GPU Workflow
Overview
Time: 60 min
Learn the workflow for programming GPUs using CUDA.
Understand the key steps involved in GPU programming.
The workflow for programming GPUs using CUDA involves several key steps that are essential for efficient execution of parallel tasks. Below is a high-level overview of the GPU workflow:
Kernel Definition:
Define a CUDA kernel using the __global__ keyword. This kernel will be executed on the GPU.
The kernel contains the code that will run on the GPU, typically involving parallel computations.
Memory Management:
Allocate memory on the GPU using functions like cudaMalloc().
Copy data from the host (CPU) to the device (GPU) using cudaMemcpy().
Ensure that memory is properly managed to avoid leaks and ensure efficient access.
Kernel Launch:
Launch the kernel using the <<<grid, block>>> syntax, where grid specifies the number of blocks and block specifies the number of threads per block.
Each thread executes the kernel code independently, allowing for parallel execution.
Thread Indexing:
Use built-in variables like threadIdx, blockIdx, and blockDim to determine the unique index of each thread.
This indexing allows each thread to operate on different data elements, enabling parallel processing.
Synchronization:
Use synchronization functions like __syncthreads() to ensure that all threads in a block have completed their tasks before proceeding.
This is important for operations that require data consistency among threads.
Memory Cleanup:
Free the allocated memory on the GPU using cudaFree().
Ensure that all resources are properly released to avoid memory leaks.

RECORDS PROVIDED:
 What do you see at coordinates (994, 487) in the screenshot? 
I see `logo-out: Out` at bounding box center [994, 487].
--
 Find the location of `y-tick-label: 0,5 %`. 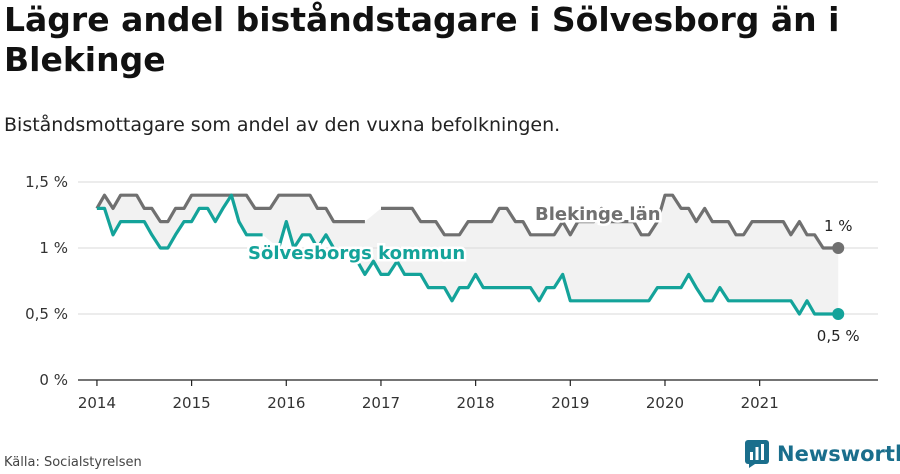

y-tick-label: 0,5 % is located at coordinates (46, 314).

YOUR GOAL: Translate this sentence from the GPU workflow text into Spanish: "Each thread executes the kernel code independently, allowing for parallel execution." The rows have no connection to the GPU workflow text.

EXPECTED ANSWER: Cada hilo ejecuta el código del kernel de forma independiente, lo que permite la ejecución en paralelo.